В-четвертых, прародитель надеялся, что явится в свое время «вихрь» и разнесет все недоразумения, жертвою которых он пал. Он сам не раз был свидителем появления подобных вихрей, видал их собственными глазами. Имярек, воспитанный в идеях современного вольномыслия (не он один, а все в этих идеях воспитаны), относился к «вихрям» равнодушно, не помнил, чтобы когда-нибудь видел их, а потому и надеяться на их появление не мог. Он знал, что в условленный час придет доктор и что-нибудь пропишет.
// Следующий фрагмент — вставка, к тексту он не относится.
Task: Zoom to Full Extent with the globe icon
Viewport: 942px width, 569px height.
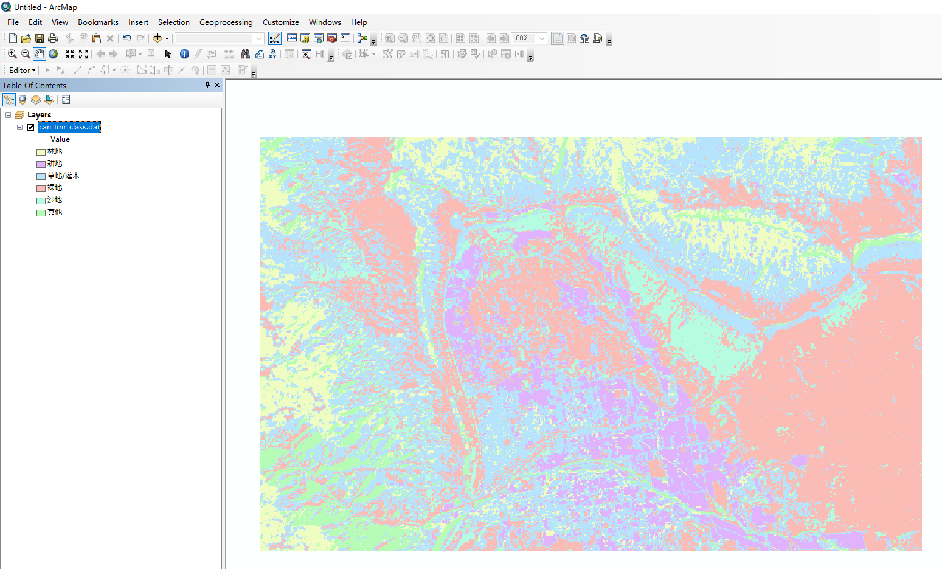Action: [53, 53]
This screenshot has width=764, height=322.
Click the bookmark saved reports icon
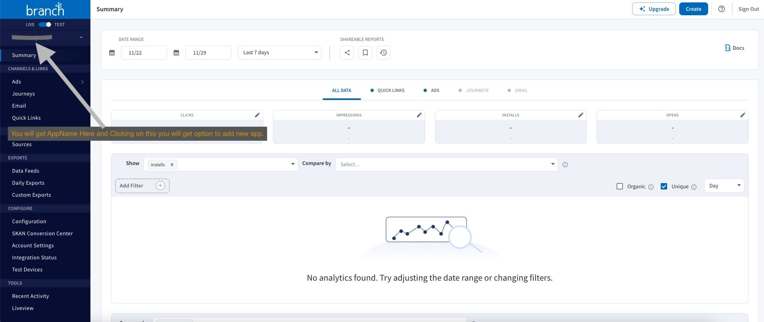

Настоящим образом это прописанное не избавит его от страданий, но сделает последние менее жгучими, даст возможность дождаться следующего дня. На следующий день Имярек получит другое средствице, которое поможет дождаться еще следующего дня, и т. д. Вечером, ложась спать, он будет думать: «Через семь часов опять утро, опять удручающий кашель, опять лекарство — хоть бы семь-то часов спокойно проспать!» Утром, вставая с постели, будет думать: «Вот и утро наступило! Ах, если бы поскорее оно прошло!» Затем — целый день одиночества, уныния, тоски и, наконец, опять ночь. Зачем все эти утра, дни и ночи сменяют друг друга? Что дальше? Все это такие вопросы, которые прародителю и во сне не снились. А между тем в них-то именно и замыкается все мучение потухающей жизни.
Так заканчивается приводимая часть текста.